-- Dataset follows --

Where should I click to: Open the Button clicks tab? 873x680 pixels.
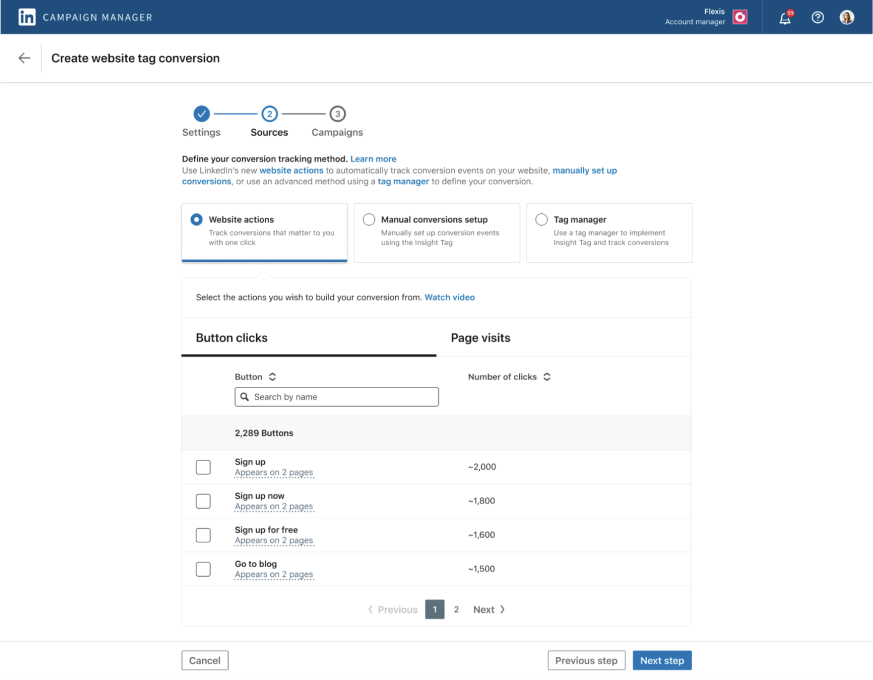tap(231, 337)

-- Dataset concluded --
-- Dataset follows --

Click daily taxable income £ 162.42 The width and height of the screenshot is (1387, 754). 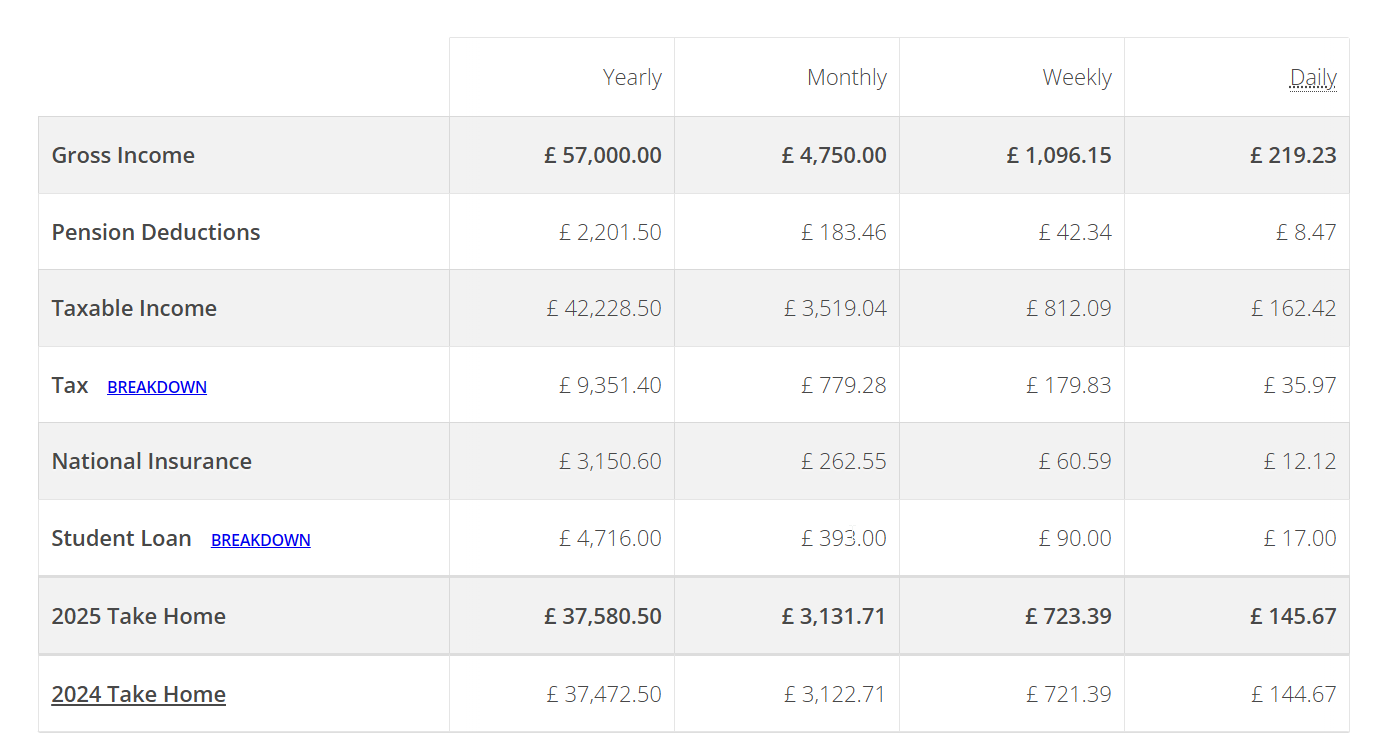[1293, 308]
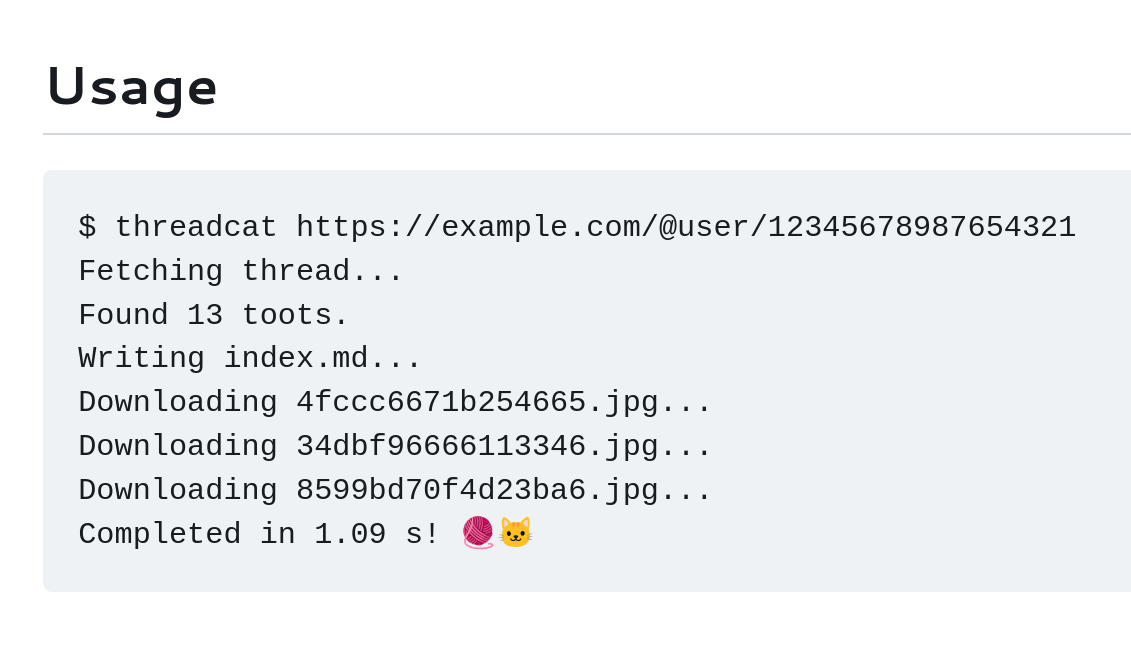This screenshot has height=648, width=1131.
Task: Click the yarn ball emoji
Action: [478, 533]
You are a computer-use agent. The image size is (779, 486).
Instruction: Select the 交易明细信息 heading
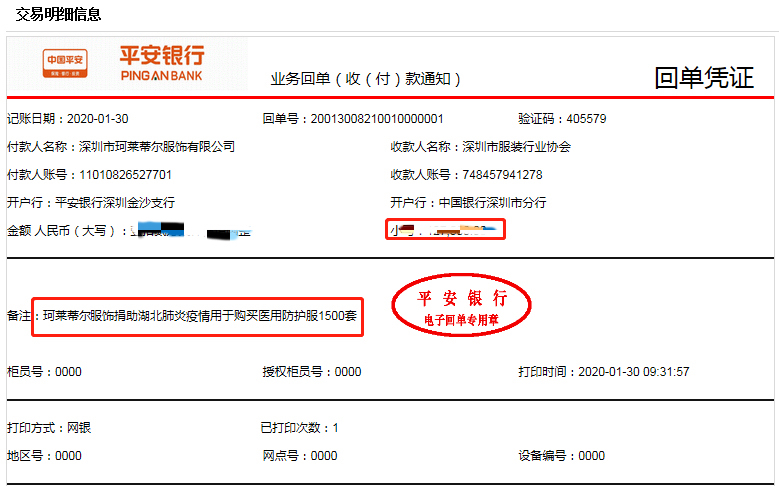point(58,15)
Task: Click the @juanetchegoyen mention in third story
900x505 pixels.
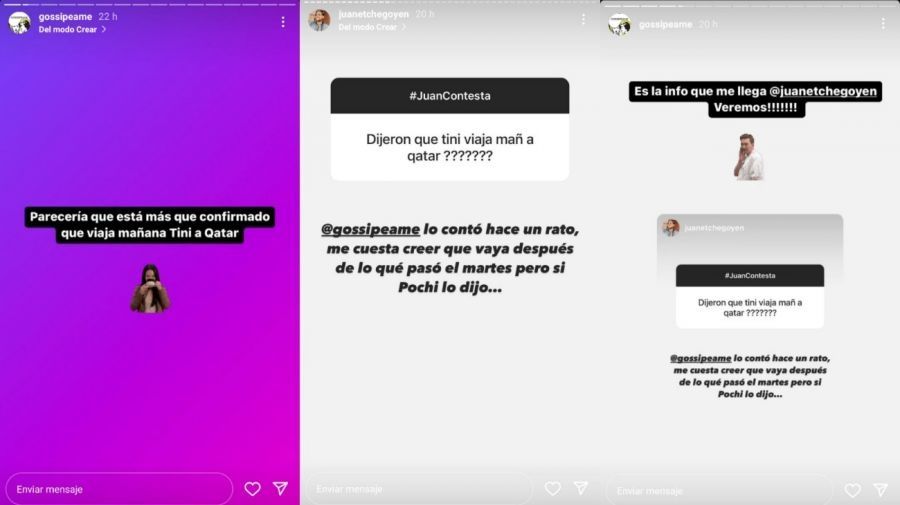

-- Dataset concluded --

(Aim of the task): Copy exactly the part of the material above that opens with the line containing "You are a computer-use" and closes with the line containing "900x505 pixels.", ends included. Drop the images.

(Result):
You are a computer-use agent. The image size is (779, 486).
Instruction: Select the 交易明细信息 heading
point(58,15)
Task: Click the @juanetchegoyen mention in third story
900x505 pixels.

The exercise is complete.